Si c’est une marque d’égotisme, que d’avouer ouvertement ses qualités et de savoir les dis­cerner, l’audacieux est certainement un adepte de ce culte, car il n’a aucune propension aux sacrifices obscurs : il veut la réussite et marche les yeux fixés sur le but final, le succès.

C’est ce que nous démontre l’apologue suivant, que nous cueillons encore dans la riche collection des fables de Yoritomo :

“Du temps où les enchanteurs daignaient mettre leur pouvoir au service des mortels, l’un d’eux avait fait construire un escalier gigantesque, dont le dernier degré touchait au seuil du palais de la Science universelle.

“Tous les appelés ne devenaient pas des élus : les uns s’arrêtaient dès les premières marches pour entrer dans les refuges que leur offraient les connaissances secondaires ; d’au­tres parvenaient jusqu’aux parvis où, sous des colonnades magnifiques, les attendaient les philosophes et les savants.
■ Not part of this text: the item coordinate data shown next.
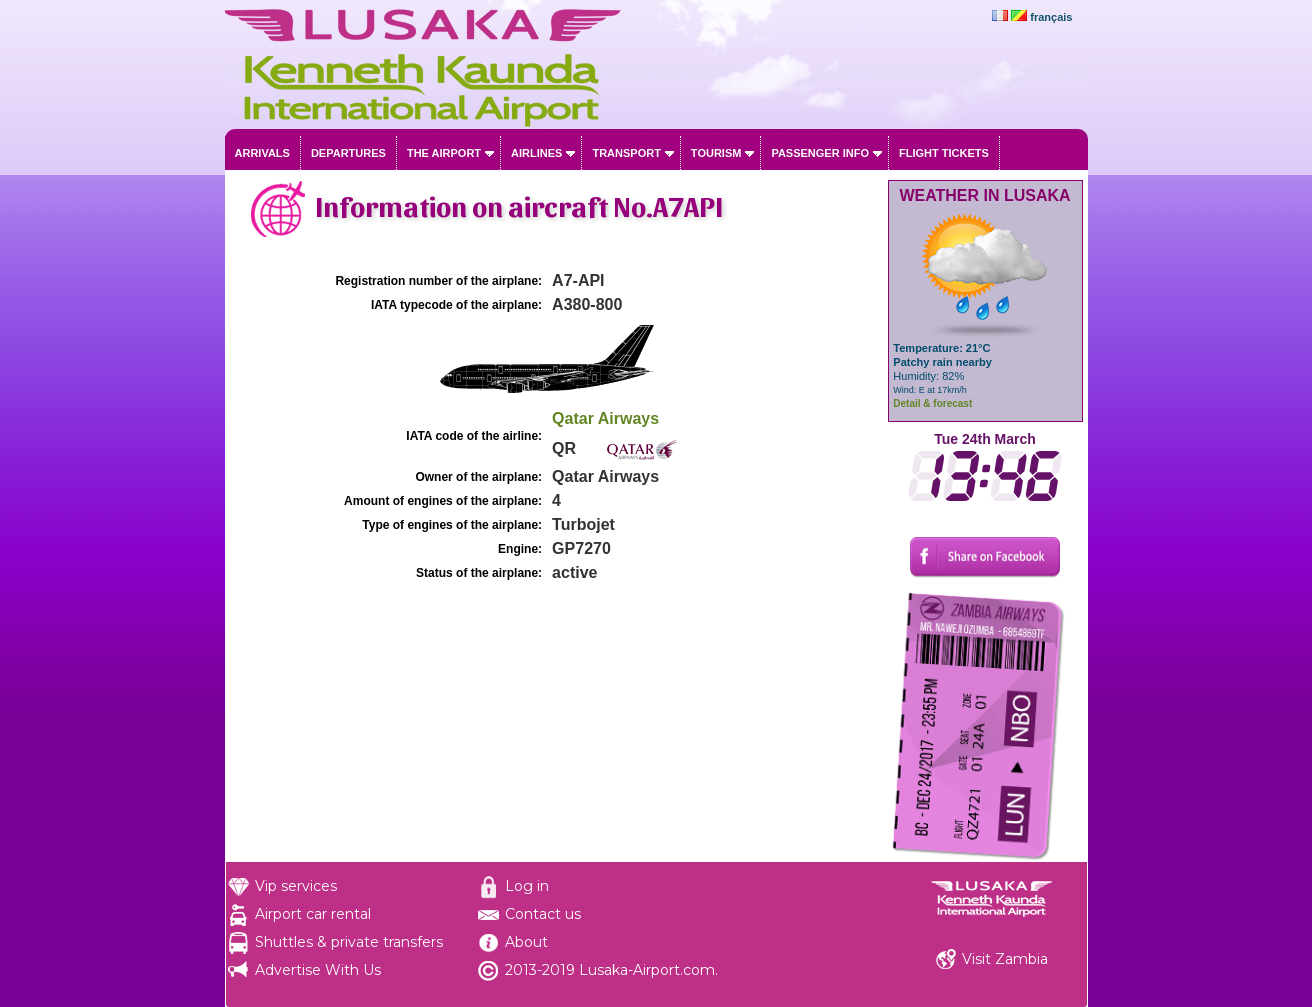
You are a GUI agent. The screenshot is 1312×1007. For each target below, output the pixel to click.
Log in (527, 886)
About (526, 942)
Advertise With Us (318, 970)
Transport (626, 153)
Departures (348, 153)
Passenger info (820, 153)
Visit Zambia (1005, 959)
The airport (444, 153)
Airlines (536, 153)
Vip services (296, 886)
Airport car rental (313, 914)
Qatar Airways (605, 418)
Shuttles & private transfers (349, 942)
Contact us (543, 914)
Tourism (716, 153)
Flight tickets (944, 153)
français (1051, 17)
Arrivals (262, 153)
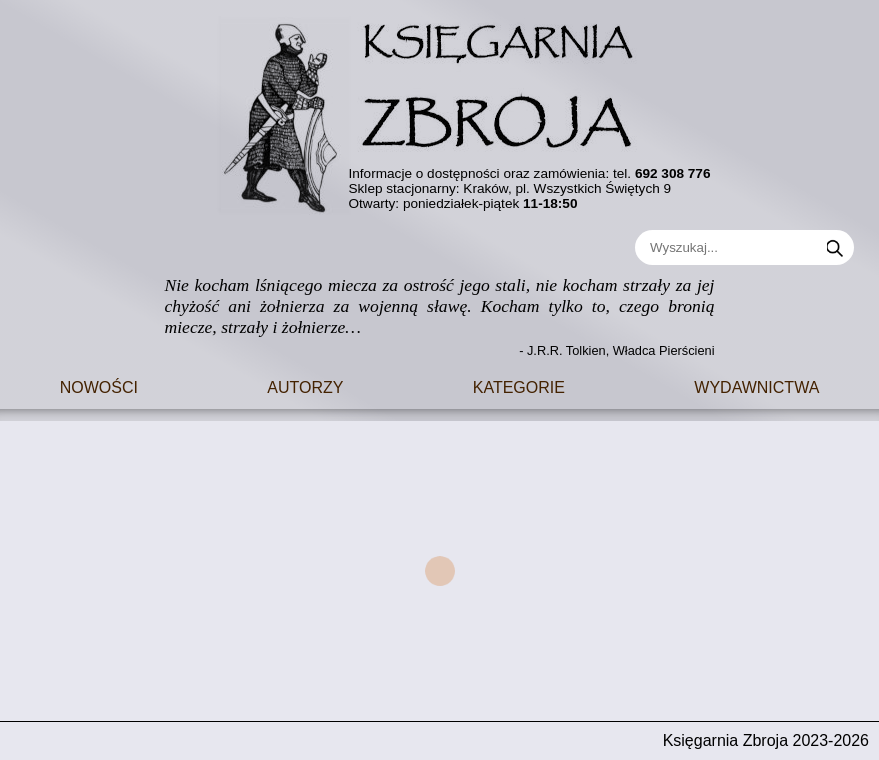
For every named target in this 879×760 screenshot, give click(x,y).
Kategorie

L’audacieux ne se laisse jamais séduire par des mirages

“Bien restreint était le nombre de ceux dont le pied foulait la dernière marche” car l’ultime montée était rude et il fallait une âme bien trempée pour s’engager sans faiblesse sur cet escalier qui ne présentait aucun point d’appui. Aussi les précipices au-dessus des­quels il s’élevait étaient-ils jonchés des cada­vres de ceux qui avaient trébuché dans l’ascension.

“C’étaient ceux des téméraires qui s’étaient élancés sans avoir aguerri leur âme et leur corps à vaincre les pièges du vertige.

“Mais les audacieux qui s’étaient préparés par la pratique d’une énergie constante aux efforts physiques et intellectuels, ceux qui, avant de partir pour la conquête de la Science universelle, avaient su apprendre à se vaincre eux-mêmes, ceux dont la virilité morale avait été la sauvegarde contre le vertige du vide, car elle leur donnait l’énergie voulue pour ne fixer que le ciel, ceux-là seuls pouvaient prendre rang parmi les élus.

“Aussi, parvenus à la dernière marche, ils se voyaient reçus par les hommes, possesseurs des secrets éternels. Ils les initiaient aux mystères et faisant d’eux des créatures quasi divines.”

L’audacieux est donc celui qui sait marcher à la poursuite d’un but en bravant les dangers dont il a apprécié l’importance.

Il ne se laisse jamais séduire par des mira­ges ; il ne conçoit que les entreprises dont la précision plaît à son caractère résolu.

“Celui qui ne juge la vie que par ses rêves, dit Yoritomo, est bien près d’une éternelle déception, car il ne distinguera jamais la vraie route.”

L’audacieux la pressent toujours, lui, et quand il s’y est engagé, rien ne peut l’attirer dans les sentiers qui la croisent.

Il méprise ou combat les obstacles et mar­che vers le mieux, tout plein de cette pensée : “Il faut oser ; l’univers est aux audacieux.”